SELECTION:
** BEGIN **
Joseph-Nicholas, Tessa


LITERARY CURATION IS AN INVISIBLE BUT COMPLEX ART, REQUIRING A delicate balance of scholarship, editorial skill, and an absolute commitment to the text. Curation provides shape and context, culls and selects, clarifies and illuminates, then--as it should--cedes the stage to its object. Kevin McGuirk's An Image for Longing: Selected Letters and Journals of A. R. Ammons is both entirely loyal to, and in service of, Ammons's papers, legacy, and impeccable prose and also a striking and undeniable testament to the impact of truly skillful, faithful curation. McGuirk's selection reveals unexpected moments of interest, often in unexpected places. Among the treasures collected in An Image for Longing, Ammons's letters to his closest friends--many of whom were also colleagues in the literary world--figure prominently. One, a letter addressed to his then-editor at W. W. Norton and Company and lifelong friend, John G. Benedict, provides a particularly telling illustration of the complex interplay of Ammons's professional and personal commitments, loyalties, and identifications. Before closing, Ammons lingers to praise the backyard glories of his home in Ithaca, New York. In impeccable, delicate prose, he describes a pastoral vision so pure and uncomplicated that it's clear he's up to something. "The hollyhocks are a blooming," he exults, "the morning glory vine has climbed up on the quince bush again, and the first crop of roses and robins is complete. Come on up before drought sets in" (381). The sentiment is sincere, if strategic. The pleasures of the Ithacan summer are bait; Ammons hopes to lure Benedict upstate. The context of An Image for Longing suggests a longstanding campaign for visits on Ammons's part, which both men good-naturedly recognize as exaggeration; few real plans materialize, but Ammons persists, calling on all his powers of persuasion, issuing invitations with gusto.
** END **
EXERCISE: Can you extract the entire review above, word for word, with nothing changed?

[Item coordinate data]
** BEGIN **
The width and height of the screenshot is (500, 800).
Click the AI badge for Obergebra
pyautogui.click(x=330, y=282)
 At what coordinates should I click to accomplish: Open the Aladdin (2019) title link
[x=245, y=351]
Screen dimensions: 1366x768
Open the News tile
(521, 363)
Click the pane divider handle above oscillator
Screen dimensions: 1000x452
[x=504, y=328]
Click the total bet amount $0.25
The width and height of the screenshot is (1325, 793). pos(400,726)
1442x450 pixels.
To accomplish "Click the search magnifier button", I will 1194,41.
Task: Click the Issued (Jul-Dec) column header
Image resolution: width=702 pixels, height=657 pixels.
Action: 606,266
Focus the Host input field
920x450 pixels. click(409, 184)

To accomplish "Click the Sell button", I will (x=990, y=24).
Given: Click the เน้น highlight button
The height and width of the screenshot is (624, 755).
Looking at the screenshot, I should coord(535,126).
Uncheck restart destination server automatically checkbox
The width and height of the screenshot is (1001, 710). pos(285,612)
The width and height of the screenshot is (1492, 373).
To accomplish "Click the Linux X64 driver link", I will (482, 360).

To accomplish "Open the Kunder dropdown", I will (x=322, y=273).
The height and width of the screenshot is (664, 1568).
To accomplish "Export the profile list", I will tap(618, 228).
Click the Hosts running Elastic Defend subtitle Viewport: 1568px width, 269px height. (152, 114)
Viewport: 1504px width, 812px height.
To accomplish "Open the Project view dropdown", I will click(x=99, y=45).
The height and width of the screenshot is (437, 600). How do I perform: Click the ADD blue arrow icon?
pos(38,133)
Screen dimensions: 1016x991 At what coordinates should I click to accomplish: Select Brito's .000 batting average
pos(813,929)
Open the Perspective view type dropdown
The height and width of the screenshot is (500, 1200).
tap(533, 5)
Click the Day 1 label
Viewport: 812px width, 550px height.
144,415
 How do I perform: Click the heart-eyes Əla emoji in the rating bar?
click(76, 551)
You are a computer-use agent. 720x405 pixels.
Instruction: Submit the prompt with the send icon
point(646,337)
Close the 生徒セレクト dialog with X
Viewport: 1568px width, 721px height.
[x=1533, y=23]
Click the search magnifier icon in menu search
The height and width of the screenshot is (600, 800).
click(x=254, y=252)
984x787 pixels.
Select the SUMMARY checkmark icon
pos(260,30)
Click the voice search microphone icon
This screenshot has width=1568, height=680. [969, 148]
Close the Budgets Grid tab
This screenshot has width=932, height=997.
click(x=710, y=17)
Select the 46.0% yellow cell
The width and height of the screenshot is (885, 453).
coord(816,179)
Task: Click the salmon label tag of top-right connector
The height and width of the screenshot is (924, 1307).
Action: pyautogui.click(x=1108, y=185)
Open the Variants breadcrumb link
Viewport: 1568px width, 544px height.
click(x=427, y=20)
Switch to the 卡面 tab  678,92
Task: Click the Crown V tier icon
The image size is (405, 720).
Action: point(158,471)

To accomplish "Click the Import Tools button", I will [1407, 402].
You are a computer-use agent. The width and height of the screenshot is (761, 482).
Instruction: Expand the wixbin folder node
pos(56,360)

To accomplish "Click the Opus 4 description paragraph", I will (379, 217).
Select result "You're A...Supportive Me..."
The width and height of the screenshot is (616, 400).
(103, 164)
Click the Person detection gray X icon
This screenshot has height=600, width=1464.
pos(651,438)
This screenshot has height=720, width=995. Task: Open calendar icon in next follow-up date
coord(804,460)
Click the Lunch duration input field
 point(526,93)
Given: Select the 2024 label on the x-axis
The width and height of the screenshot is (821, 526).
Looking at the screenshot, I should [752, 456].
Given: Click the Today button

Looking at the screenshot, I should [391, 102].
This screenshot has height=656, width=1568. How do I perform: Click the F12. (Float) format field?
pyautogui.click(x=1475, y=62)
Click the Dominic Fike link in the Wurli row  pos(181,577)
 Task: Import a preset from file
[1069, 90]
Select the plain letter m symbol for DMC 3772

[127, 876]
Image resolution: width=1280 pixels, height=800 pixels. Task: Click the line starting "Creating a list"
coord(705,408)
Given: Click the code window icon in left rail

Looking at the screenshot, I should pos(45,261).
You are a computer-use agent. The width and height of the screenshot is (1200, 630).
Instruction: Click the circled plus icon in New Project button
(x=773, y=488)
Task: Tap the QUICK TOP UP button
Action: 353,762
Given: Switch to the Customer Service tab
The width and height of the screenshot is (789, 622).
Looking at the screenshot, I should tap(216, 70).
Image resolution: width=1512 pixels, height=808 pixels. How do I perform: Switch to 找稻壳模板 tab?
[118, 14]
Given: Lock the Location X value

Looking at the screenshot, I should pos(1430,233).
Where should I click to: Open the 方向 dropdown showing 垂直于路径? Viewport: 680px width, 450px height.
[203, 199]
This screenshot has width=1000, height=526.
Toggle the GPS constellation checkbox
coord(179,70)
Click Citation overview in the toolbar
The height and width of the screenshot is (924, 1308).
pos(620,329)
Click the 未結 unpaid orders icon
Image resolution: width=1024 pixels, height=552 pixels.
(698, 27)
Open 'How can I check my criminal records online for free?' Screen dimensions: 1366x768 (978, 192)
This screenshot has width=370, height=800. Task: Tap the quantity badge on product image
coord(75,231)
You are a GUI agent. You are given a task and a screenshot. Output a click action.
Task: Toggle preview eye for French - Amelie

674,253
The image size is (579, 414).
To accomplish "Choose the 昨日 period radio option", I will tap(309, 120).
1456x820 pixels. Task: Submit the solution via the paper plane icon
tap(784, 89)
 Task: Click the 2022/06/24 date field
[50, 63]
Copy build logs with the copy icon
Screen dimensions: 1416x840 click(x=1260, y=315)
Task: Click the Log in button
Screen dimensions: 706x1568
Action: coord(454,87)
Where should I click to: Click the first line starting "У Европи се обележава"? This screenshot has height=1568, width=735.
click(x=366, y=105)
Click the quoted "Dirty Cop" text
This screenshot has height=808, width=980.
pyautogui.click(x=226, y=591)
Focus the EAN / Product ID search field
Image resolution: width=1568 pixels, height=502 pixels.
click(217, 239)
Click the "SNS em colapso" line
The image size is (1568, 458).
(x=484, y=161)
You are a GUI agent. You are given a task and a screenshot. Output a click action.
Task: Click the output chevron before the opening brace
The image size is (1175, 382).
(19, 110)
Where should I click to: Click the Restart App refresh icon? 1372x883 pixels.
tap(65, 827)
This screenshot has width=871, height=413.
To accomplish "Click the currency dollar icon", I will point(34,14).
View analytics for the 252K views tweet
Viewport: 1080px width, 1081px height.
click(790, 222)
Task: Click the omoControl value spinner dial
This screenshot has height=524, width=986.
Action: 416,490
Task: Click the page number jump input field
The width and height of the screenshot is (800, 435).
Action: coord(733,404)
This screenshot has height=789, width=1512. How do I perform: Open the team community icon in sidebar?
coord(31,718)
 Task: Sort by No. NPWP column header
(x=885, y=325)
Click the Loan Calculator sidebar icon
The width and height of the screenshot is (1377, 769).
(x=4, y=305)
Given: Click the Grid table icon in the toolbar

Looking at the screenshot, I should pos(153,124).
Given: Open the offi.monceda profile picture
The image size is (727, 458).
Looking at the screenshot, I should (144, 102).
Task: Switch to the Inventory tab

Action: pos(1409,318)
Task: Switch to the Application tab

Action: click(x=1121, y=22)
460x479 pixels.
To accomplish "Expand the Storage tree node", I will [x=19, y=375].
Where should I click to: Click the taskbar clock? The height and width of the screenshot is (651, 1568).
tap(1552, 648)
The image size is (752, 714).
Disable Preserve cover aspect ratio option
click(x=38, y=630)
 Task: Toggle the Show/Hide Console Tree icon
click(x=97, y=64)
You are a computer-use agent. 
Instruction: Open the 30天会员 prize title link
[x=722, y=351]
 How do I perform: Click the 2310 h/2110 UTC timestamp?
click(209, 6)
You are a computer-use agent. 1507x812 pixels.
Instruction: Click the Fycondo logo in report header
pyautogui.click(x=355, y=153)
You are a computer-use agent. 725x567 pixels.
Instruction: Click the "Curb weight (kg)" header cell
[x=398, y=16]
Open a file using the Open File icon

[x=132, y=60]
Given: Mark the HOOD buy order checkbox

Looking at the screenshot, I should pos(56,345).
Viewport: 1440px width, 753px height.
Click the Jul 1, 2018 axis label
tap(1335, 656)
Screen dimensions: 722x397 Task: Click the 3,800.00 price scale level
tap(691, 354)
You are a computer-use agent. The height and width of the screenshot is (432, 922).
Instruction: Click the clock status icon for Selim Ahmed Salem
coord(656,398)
** END **
WORKED SOLUTION:
Joseph-Nicholas, Tessa


LITERARY CURATION IS AN INVISIBLE BUT COMPLEX ART, REQUIRING A delicate balance of scholarship, editorial skill, and an absolute commitment to the text. Curation provides shape and context, culls and selects, clarifies and illuminates, then--as it should--cedes the stage to its object. Kevin McGuirk's An Image for Longing: Selected Letters and Journals of A. R. Ammons is both entirely loyal to, and in service of, Ammons's papers, legacy, and impeccable prose and also a striking and undeniable testament to the impact of truly skillful, faithful curation. McGuirk's selection reveals unexpected moments of interest, often in unexpected places. Among the treasures collected in An Image for Longing, Ammons's letters to his closest friends--many of whom were also colleagues in the literary world--figure prominently. One, a letter addressed to his then-editor at W. W. Norton and Company and lifelong friend, John G. Benedict, provides a particularly telling illustration of the complex interplay of Ammons's professional and personal commitments, loyalties, and identifications. Before closing, Ammons lingers to praise the backyard glories of his home in Ithaca, New York. In impeccable, delicate prose, he describes a pastoral vision so pure and uncomplicated that it's clear he's up to something. "The hollyhocks are a blooming," he exults, "the morning glory vine has climbed up on the quince bush again, and the first crop of roses and robins is complete. Come on up before drought sets in" (381). The sentiment is sincere, if strategic. The pleasures of the Ithacan summer are bait; Ammons hopes to lure Benedict upstate. The context of An Image for Longing suggests a longstanding campaign for visits on Ammons's part, which both men good-naturedly recognize as exaggeration; few real plans materialize, but Ammons persists, calling on all his powers of persuasion, issuing invitations with gusto.